*** Block opens ***

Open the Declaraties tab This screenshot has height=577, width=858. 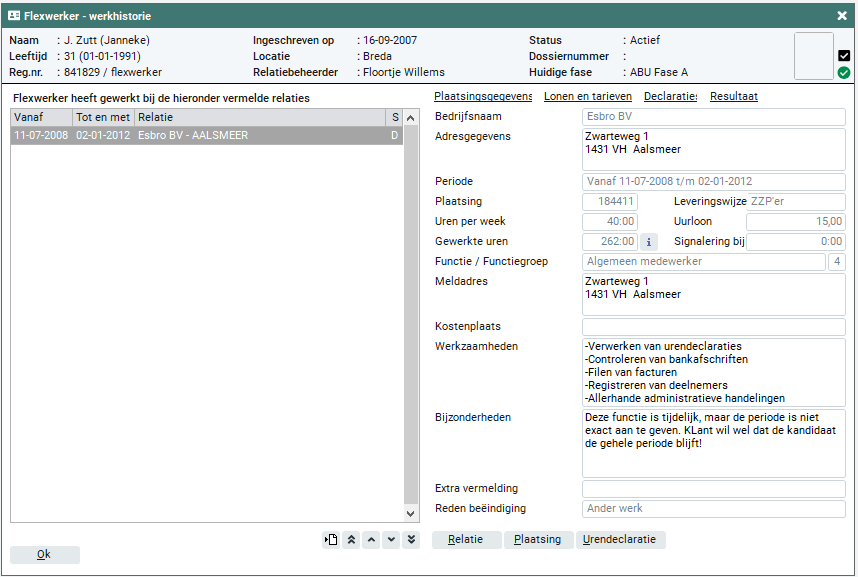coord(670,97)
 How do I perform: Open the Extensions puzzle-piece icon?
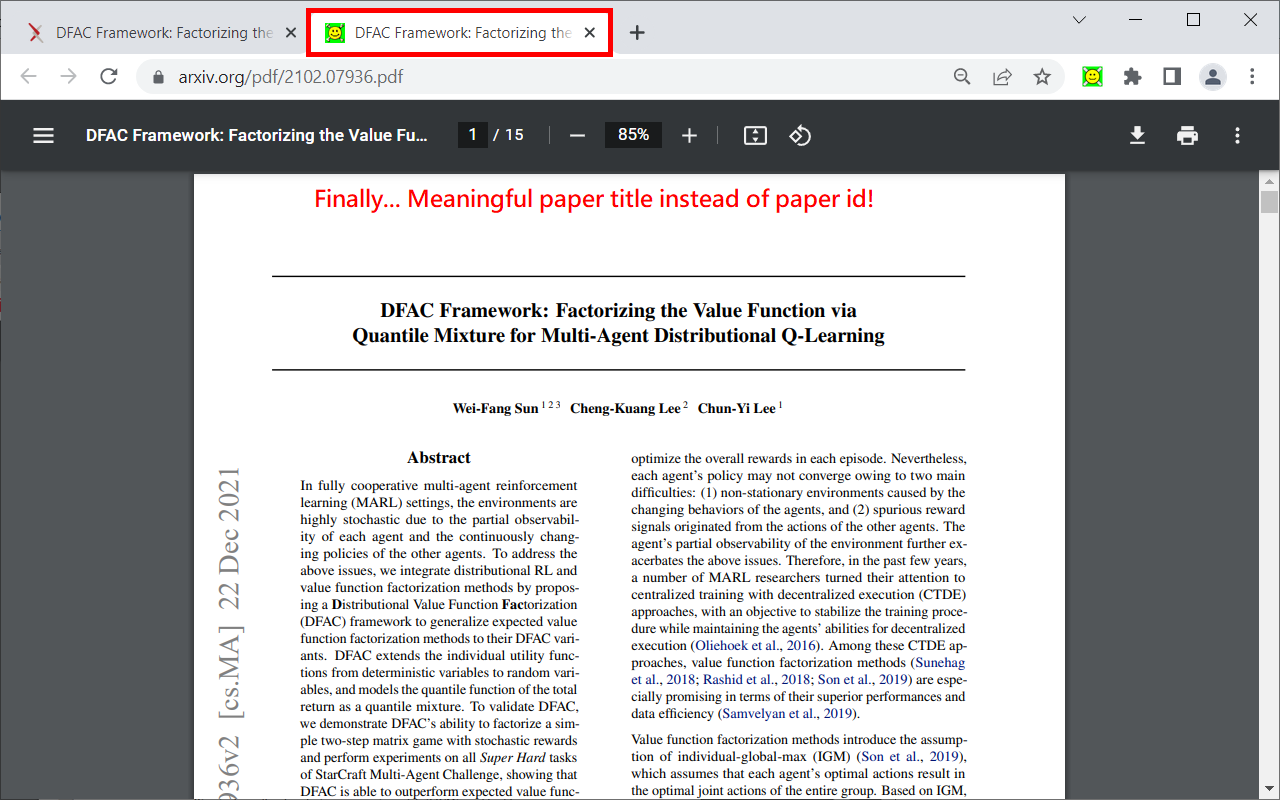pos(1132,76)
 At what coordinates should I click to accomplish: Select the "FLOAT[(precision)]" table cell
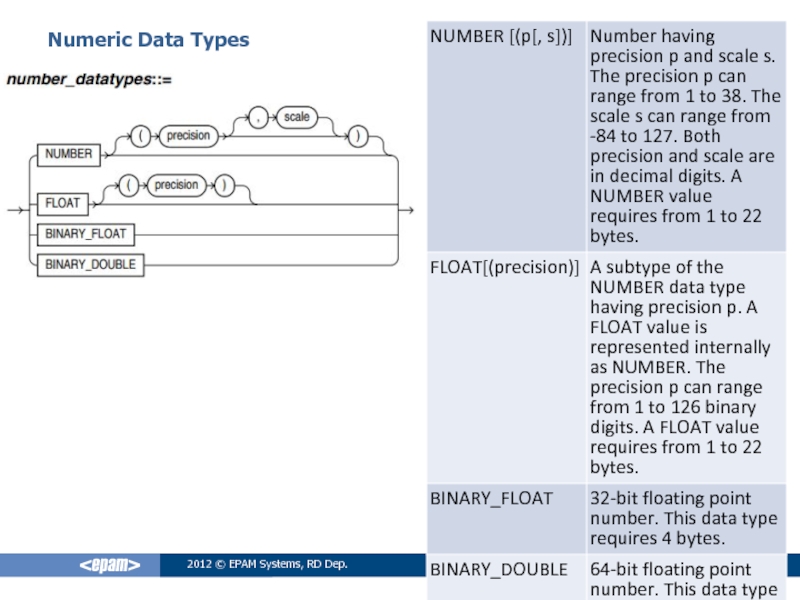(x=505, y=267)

*** Block closes ***

**What to work on**
Copy exactly, leaving out pictures, the lines from the line containing "How do I perform: Open" through the last line of the records.

**Task solution**
 How do I perform: Open the Extensions puzzle-piece icon?
pos(1132,76)
 At what coordinates should I click to accomplish: Select the "FLOAT[(precision)]" table cell
(x=505, y=267)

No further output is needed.